Solomon further points out that the poverty line is approximately $11,000 for a single person, so an individual, in the face of many tough financial choices, may often choose to not pay for a healthcare premium due to having other needs. This logic goes directly against the traditional spirit of Medicaid, which has long provided healthcare safety nets for the poor. Solomon adds that the incentives that Healthy Indiana Plan’s officials “claim they’re providing” are “not really effective since more than half of the [members] don’t know about them or understand them.”

Still, as more about Verma continues to come out publicly in the days following Trump’s announcement, there have been positive signs about her personality and demeanor (Healthcare Informatics reached out to Verma’s consulting firm for comment, but did not hear back). Doug Leonard, who serves as president of the Indiana Hospital Association (IHA), calls Verma “smart, tough, and creative.” Leonard, who worked closely with Verma on HIP 2.0, adds that “In times of tense negotiations, we have found her to be a problem solver, and at the end of the design [of the program], we collectively were celebratory of what we had done together. Seema is someone we admire and respect,” Leonard says.

The IHA head points to a possible link between the way Verma approached HIP 2.0 and the future of value-based purchasing, which of course draws strong interest from health policy and healthcare IT folks. “I have looked at the ACA as a catalog of experiments, and a great number of those were to move us away from a fee-for-service model that had the wrong incentives,” he says. Bundled payments and ACOs [accountable care organizations] are attempts to change the underlying incentives by not over-treating or overspending. Some of those experiments will work and some won’t. But I think that the incentives behind HIP 2.0— to not overuse the ER and having a person feel accountable for his or her healthcare spending—links to value-based purchasing, which also tries to create the right care at the right time at the right place,” Leonard says.

Leonard further adds that Verma possesses the ability to understand and design-in features that create the right outcomes for patients, providers and payers. “She has that intellectual capacity and approach that makes it so that she will be inclusive,” he says, noting that the issues themselves will be challenging. “MACRA [the Medicare Access and CHIP Reauthorization Act] was a replacement for a bad process. It’s easy to forget that MACRA was an attempt to fix a problem that was there before. You want to try to align everyone’s incentives to be participants in delivering the right care at the right time at the right place. Seema has the ability and approach to do that and realize its importance.”

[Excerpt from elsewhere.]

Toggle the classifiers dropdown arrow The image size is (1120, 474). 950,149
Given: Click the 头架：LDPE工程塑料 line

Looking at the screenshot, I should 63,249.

Leonard is quick to point out that in Indiana, Pence was a conservative governor but was still very willing to embrace Medicaid coverage expansion. “It would have been typical of a conservative governor to not do anything, even though in his mind he didn’t support the ACA or the president.” Leonard says. As such, Verma has faced the challenge of helping to implement programs for Republican governors under a Democratic president, which Leonard believes speaks to her versatility. “Seema really understands the issues. It gives me comfort to know we have someone who is properly motivated to address the many challenges that are in front of us,” he says.